Data for analysis
------------------------------------------------------------

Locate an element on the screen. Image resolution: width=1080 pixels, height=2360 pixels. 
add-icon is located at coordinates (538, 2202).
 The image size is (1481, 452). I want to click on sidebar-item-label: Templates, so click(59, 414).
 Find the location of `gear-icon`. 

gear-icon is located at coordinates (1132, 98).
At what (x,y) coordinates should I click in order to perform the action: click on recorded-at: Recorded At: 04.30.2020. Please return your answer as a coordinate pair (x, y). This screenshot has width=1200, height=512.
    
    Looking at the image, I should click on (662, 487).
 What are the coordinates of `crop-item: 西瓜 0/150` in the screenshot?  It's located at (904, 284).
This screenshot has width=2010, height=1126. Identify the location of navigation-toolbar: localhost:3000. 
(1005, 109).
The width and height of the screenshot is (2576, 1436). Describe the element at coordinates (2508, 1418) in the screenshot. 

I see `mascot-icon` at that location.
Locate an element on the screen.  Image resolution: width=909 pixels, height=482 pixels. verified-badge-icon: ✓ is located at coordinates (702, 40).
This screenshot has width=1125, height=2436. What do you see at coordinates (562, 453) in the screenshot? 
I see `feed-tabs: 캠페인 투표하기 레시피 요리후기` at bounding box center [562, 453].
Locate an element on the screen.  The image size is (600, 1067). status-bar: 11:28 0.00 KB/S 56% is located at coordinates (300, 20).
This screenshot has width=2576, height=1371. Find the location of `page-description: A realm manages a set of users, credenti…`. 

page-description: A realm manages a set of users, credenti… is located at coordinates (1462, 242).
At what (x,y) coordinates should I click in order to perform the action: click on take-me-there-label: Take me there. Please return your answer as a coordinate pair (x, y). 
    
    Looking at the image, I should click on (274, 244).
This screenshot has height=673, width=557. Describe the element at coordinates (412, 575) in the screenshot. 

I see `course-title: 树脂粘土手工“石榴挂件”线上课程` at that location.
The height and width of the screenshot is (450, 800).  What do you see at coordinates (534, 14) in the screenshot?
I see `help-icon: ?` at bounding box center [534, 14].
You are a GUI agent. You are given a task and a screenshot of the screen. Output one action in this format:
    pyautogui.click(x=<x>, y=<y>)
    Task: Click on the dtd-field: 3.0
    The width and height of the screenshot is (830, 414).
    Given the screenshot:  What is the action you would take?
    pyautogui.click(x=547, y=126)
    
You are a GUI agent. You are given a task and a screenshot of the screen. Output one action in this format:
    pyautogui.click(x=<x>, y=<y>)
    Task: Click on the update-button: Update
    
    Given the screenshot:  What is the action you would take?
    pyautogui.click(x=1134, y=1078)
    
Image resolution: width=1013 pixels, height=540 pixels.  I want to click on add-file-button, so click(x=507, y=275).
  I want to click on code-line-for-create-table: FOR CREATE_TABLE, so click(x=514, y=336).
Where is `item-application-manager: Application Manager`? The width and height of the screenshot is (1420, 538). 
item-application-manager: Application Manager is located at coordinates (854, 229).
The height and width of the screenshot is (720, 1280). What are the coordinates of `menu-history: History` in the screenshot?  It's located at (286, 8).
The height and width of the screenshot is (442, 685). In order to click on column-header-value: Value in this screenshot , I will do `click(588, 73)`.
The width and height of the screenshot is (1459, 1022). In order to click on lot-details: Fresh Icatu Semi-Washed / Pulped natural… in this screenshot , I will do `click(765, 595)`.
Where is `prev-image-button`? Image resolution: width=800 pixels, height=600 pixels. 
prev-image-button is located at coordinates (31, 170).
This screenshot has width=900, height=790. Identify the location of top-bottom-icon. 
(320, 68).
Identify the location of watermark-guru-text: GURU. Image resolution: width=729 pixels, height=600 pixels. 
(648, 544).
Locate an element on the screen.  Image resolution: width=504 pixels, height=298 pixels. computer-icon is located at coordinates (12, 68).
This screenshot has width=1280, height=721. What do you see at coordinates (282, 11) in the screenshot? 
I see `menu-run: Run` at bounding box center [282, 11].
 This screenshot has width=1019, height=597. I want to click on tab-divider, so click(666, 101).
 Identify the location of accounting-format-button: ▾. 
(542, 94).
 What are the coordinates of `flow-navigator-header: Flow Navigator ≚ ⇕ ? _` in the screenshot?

------------------------------------------------------------

Brief
In the records, rewrite the lines starting at the one containing "The height and width of the screenshot is (450, 800)." and ending at the one containing "center [534, 14].", changing "height and width" to "dimensions" and leaving everything else as it is.

Problem solution
The dimensions of the screenshot is (450, 800).  What do you see at coordinates (534, 14) in the screenshot?
I see `help-icon: ?` at bounding box center [534, 14].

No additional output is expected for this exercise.